Extracted data entries:
Content starts

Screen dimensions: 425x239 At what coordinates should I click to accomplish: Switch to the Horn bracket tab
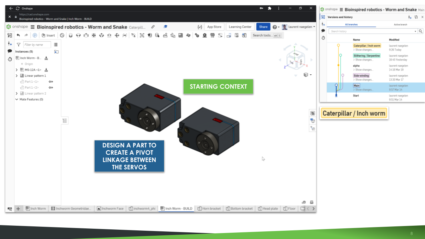tap(209, 208)
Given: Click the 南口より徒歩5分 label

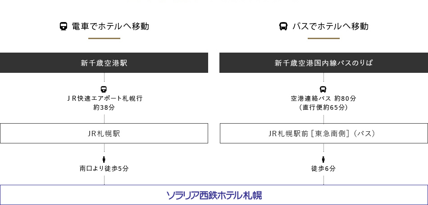Looking at the screenshot, I should [104, 169].
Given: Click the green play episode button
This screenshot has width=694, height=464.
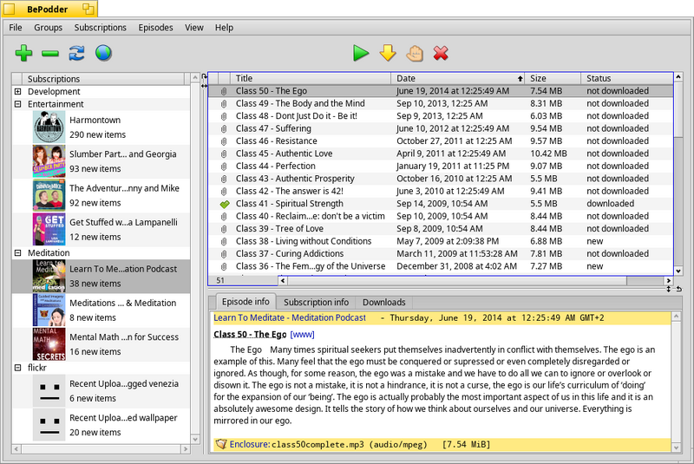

Content ends

PROBLEM DETAILS: All records, pictures excluded: copy them exactly.

RESPONSE:
Screen dimensions: 425x239 At what coordinates should I click to accomplish: Switch to the Horn bracket tab
tap(209, 208)
Given: Click the 南口より徒歩5分 label

Looking at the screenshot, I should [104, 169].
Given: Click the green play episode button
This screenshot has width=694, height=464.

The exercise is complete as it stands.